Fabrizio Falasca, Andrew Brettin, Laure Zanna, Stephen M. Griffies, Jianjun Yin, Ming Zhao. Paper in https://doi.org/10.1017/eds.2023.10
Contact: Fabrizio Falasca (fabri.falasca@nyu.edu)
We propose a framework to study of changes in shapes of probability distributions directly from time series data. The framework first quantifies linear trends in quantiles through quantile regression. Quantile slopes are then projected onto a set of four orthogonal polynomials quantifying how such changes can be explained by independent shifts in the first four statistical moments. The framework proposed is theoretically founded, general and can be applied to any climate observable with close-to-linear changes in distributions.

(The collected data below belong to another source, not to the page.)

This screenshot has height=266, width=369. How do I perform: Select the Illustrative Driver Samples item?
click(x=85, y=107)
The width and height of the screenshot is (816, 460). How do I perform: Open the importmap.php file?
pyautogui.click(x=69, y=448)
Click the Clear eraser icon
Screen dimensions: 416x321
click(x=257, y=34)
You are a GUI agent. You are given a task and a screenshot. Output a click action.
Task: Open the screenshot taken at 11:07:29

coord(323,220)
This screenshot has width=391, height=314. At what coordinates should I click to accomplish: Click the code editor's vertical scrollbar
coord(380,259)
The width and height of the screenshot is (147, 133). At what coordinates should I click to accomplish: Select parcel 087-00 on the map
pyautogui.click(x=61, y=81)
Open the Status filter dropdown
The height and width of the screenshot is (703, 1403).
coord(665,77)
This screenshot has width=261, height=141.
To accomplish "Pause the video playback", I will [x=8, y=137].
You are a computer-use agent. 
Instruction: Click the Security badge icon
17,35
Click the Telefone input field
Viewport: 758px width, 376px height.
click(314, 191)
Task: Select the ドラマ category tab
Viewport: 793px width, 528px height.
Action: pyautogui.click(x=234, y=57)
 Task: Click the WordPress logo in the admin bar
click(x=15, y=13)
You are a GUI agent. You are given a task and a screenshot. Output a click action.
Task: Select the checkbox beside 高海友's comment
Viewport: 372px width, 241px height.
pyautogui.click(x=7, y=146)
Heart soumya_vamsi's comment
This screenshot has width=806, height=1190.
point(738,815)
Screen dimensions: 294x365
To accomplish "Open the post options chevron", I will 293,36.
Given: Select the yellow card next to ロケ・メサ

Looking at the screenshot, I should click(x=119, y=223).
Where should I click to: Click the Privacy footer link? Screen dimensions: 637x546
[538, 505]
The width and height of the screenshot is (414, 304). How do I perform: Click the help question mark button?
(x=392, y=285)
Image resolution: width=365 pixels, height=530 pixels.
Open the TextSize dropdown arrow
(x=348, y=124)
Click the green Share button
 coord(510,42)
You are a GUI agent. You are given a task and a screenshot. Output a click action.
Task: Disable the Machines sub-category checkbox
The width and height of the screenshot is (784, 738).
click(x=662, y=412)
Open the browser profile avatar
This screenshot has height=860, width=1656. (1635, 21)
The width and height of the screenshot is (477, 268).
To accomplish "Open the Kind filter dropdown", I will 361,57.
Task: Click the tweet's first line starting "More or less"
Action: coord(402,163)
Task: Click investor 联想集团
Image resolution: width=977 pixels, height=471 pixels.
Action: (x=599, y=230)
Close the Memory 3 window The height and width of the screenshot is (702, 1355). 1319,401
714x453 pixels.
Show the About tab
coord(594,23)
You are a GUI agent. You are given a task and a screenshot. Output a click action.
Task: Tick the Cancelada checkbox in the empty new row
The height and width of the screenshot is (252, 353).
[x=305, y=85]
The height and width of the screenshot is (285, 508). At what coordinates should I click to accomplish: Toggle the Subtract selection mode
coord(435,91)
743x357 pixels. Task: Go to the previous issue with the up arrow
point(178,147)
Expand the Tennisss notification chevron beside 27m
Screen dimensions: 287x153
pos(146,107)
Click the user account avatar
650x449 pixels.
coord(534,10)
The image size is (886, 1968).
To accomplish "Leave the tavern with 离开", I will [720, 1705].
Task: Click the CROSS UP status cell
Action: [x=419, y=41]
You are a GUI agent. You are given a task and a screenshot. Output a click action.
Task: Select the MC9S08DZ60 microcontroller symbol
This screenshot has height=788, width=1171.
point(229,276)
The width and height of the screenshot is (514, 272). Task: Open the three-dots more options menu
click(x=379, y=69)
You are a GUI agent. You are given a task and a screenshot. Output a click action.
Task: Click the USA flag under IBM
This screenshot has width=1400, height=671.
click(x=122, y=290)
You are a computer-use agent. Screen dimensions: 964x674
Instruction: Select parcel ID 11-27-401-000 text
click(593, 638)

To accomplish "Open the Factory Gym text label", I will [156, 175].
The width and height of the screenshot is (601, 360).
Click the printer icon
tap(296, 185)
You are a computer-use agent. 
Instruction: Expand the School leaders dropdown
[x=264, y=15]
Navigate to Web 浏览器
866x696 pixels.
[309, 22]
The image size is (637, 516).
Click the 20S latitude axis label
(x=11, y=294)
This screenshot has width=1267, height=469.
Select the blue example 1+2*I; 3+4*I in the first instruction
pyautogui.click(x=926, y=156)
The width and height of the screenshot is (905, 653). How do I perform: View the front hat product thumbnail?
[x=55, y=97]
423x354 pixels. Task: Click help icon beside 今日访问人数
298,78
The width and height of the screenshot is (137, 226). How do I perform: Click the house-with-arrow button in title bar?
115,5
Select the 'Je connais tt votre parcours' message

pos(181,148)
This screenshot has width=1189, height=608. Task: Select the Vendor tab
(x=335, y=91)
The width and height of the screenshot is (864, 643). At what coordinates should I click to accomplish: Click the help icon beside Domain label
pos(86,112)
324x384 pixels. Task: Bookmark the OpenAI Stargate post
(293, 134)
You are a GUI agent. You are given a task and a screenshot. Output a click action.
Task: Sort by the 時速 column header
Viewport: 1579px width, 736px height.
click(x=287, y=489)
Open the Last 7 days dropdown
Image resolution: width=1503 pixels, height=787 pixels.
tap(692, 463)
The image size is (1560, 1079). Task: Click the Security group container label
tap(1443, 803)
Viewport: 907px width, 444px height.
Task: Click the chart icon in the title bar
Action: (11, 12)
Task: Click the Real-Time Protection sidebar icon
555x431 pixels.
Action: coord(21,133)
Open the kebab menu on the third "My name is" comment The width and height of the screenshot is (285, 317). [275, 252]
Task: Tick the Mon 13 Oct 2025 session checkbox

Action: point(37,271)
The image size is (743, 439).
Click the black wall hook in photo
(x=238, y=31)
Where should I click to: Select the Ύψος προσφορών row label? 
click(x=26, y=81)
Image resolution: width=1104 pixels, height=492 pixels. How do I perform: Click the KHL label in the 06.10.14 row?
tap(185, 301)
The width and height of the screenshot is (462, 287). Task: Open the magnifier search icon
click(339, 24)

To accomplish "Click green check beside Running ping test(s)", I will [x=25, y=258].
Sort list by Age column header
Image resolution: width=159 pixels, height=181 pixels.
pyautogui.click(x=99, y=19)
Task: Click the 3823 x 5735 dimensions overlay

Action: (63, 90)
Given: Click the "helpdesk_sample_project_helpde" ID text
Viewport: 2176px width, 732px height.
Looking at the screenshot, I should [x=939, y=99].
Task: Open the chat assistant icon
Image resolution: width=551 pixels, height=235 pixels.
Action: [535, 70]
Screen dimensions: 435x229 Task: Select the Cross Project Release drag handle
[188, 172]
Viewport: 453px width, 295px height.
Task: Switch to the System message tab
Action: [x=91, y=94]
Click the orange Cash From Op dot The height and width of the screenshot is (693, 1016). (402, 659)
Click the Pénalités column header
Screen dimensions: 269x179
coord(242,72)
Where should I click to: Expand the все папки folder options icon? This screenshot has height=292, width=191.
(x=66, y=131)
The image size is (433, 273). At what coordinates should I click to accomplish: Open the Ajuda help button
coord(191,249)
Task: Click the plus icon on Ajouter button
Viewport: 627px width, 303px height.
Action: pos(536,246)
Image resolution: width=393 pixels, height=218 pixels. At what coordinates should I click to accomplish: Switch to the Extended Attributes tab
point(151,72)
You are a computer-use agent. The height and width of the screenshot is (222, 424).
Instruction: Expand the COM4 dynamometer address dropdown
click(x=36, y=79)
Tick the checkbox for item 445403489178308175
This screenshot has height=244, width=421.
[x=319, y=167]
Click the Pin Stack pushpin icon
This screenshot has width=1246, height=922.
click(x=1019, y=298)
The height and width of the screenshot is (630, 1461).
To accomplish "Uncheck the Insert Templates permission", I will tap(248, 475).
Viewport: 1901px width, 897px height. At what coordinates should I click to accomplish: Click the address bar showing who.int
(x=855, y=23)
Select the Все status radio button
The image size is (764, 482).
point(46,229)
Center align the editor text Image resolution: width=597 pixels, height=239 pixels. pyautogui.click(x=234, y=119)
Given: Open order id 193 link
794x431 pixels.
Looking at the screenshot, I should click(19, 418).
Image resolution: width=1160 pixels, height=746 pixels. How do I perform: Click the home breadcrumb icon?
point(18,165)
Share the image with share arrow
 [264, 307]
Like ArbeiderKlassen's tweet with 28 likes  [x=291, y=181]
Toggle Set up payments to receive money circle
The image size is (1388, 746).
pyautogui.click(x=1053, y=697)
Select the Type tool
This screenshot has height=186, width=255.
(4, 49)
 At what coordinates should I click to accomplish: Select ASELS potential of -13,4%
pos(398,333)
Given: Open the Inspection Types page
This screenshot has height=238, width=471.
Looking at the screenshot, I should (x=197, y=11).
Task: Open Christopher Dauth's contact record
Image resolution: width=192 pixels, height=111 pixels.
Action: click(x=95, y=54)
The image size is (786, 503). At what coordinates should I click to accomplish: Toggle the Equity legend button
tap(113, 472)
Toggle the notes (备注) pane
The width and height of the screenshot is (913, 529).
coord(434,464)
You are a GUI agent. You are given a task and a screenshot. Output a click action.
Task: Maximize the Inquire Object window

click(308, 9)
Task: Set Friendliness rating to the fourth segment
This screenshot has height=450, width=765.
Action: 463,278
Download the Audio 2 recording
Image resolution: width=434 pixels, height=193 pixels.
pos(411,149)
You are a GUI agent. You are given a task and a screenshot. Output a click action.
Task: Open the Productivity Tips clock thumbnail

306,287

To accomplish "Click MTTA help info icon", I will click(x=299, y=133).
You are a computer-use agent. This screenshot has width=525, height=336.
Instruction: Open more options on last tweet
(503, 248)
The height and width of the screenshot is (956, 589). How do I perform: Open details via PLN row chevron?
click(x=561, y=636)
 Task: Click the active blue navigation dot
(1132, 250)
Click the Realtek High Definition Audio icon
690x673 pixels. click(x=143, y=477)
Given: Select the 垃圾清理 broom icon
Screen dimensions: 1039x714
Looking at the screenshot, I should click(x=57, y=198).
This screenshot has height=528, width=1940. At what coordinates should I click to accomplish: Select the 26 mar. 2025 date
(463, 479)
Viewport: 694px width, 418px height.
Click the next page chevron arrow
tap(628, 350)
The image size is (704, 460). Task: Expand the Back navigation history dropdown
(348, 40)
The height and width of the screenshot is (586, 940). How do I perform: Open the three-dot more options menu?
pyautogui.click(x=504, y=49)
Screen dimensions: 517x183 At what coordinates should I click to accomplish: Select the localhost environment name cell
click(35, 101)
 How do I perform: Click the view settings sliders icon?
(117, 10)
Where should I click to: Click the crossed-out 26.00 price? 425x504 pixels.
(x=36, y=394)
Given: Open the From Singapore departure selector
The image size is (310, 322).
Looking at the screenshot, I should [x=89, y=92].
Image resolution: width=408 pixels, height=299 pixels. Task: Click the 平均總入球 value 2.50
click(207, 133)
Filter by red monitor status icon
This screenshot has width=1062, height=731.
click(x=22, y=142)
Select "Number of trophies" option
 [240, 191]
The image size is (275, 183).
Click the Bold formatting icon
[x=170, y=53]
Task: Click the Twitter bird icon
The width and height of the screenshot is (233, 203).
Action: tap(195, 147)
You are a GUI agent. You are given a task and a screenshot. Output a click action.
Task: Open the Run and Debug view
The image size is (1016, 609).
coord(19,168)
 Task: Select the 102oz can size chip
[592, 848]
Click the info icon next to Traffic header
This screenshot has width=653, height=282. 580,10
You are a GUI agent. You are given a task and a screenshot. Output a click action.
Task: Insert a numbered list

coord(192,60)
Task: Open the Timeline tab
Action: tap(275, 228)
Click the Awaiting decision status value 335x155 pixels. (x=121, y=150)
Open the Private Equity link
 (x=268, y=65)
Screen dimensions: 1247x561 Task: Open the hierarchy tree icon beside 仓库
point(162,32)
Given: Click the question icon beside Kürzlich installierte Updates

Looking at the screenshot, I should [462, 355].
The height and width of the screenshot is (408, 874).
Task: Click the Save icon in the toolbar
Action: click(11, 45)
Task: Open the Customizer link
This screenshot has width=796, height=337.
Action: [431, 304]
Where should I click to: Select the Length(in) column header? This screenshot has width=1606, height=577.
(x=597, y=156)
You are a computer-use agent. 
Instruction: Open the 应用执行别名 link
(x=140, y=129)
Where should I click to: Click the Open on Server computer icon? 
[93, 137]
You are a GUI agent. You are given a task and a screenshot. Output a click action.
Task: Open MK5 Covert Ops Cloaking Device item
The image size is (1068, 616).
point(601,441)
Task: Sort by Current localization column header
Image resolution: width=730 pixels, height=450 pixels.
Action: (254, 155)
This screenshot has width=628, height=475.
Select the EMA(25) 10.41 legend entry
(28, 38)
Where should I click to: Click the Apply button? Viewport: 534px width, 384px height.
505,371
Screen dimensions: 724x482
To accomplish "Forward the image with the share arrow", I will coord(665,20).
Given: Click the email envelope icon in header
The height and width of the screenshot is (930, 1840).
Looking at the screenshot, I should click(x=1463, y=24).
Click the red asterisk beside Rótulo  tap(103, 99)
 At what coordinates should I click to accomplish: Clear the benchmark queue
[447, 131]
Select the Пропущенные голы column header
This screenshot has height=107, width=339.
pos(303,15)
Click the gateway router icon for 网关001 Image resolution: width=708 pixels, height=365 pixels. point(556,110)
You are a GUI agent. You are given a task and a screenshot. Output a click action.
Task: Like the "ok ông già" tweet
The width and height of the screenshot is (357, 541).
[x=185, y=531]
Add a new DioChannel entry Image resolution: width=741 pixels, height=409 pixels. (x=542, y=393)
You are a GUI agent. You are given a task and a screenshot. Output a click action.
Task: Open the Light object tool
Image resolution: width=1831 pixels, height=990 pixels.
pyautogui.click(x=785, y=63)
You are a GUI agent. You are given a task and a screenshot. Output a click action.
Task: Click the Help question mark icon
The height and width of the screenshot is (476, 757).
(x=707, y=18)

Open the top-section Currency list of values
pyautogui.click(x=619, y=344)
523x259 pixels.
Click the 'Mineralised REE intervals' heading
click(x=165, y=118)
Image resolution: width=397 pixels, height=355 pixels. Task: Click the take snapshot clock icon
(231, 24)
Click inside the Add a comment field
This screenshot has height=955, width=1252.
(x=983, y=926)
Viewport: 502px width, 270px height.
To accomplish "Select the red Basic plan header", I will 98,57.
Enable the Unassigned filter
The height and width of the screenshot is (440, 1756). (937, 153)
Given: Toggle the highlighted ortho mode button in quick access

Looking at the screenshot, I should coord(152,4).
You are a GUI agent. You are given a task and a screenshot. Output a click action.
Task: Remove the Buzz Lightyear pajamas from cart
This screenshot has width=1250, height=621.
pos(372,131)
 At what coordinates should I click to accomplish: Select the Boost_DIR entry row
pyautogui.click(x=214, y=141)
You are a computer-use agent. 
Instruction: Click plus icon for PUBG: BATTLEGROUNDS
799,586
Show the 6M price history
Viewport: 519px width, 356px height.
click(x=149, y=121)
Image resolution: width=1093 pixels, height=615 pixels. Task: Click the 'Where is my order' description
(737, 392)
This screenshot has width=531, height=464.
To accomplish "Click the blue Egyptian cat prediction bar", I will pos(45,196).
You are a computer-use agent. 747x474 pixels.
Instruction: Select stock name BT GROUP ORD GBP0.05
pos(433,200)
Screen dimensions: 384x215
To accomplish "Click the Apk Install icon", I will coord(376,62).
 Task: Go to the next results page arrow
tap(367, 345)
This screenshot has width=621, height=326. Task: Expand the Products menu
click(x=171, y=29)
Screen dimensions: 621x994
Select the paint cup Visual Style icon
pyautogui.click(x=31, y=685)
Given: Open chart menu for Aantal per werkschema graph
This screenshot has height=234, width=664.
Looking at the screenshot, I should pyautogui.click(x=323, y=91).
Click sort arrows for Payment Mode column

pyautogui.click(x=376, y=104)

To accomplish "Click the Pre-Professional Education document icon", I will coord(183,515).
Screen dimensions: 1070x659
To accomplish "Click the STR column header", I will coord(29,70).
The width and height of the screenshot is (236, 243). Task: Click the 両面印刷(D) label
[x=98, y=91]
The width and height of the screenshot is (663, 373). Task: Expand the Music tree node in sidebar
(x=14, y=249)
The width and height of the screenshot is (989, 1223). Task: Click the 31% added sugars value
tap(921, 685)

Observational dataset. We focus on daily-resolved, Tide Gauges records downloaded from the University of Hawaii Sea Level Center (https://uhslc.soest.hawaii.edu/). Model dataset. We focus on the fully coupled GFDL-CM4 model.
- The quantile regression step is coded in R and called by the Python script through the rpy2 package (https://rpy2.github.io/). Coding the quantile regression in R allows us to leverage new results in quantile regression estimation (see https://link.springer.com/content/pdf/10.1007/s00181-020-01898-0.pdf).
This results in a huge speed up compared to the python code. Do not install the last version of rpy2. We installed by: pip install rpy2==3.4.5
-
Quantile regression in R: https://cran.r-project.org/web/packages/quantreg/vignettes/rq.pdf To speed up the computation we adopt the method "pfnb" described in https://cran.r-project.org/web/packages/quantreg/quantreg.pdf and proposed in https://link.springer.com/content/pdf/10.1007/s00181-020-01898-0.pdf
-
You can download R here: https://cran.r-project.org/ Packages to install: quantreg
- To install a package type "R" to open a R-terminal. Then: install.packages("quantreg")
- main/main_code
Main framework with examples on 1 time series. In the notebook main.ipynb we present step by step each component of the proposed framework. Given a time series generated from a nonstationary Beta distribution we show how to (a) compute and visualize trends of few quantiles (e.g., q = 0.05, 0.5 and 0.95), (b) quantify independent changes in moments by (b.1) quantile regression and (b.2) projection onto Hermite polynomials, (c) analyze the statistical significance of such changes.
This code allows to infer and study changes in probability for any time series.
- main/GFDL-CM4
When considering many time series we face a multiple testing problem and more and more false positives are expected in the statistical inference. To control the ratio of false positives we adopt the False Discovery Rate (FDR) test proposed by Benjamini and Hochberg [1995]. We show how to perform this simple step in the case of time series in the GFDL-CM4 model
-- main/GFDL-CM4/code_model
In main.py we show the code used to infer changes in moments in the GFDL-CM4 model in the case of a climate change experiment. Importantly, in utils.py we present a simple algorithm to extract only the ocean points neighoboring the coast. This allows to consider only coastal sea level and remove the open ocean from the analysis.
-- main/GFDL-CM4/analysis
Given the slopes in moments and their bootstrapped distribution computed in main/GFDL-CM4/code_model, we show the main steps to analyze such data. This mainly involve (a) computation of p-values from the bootstrapped distributions, (b) inference of statistical significance given the False Discovery Rate proposed in Benjamini and Hochberg [1995] and (c) plotting the results.
The codes in folder "main" allows to reproduce all results in the paper. Moreover, they can be used to study changes in probability distributions for general climate variables.
- Exploring_CF_Expansion
Here we explore the Cornish Fisher expansion. Importantly, we show how shifts in quantiles using the polynomials in Eq. 8 in https://arxiv.org/abs/2211.04608 results in changes in independent changes in the first moments. This analysis is shown in Section "From a Quantile function to PDF".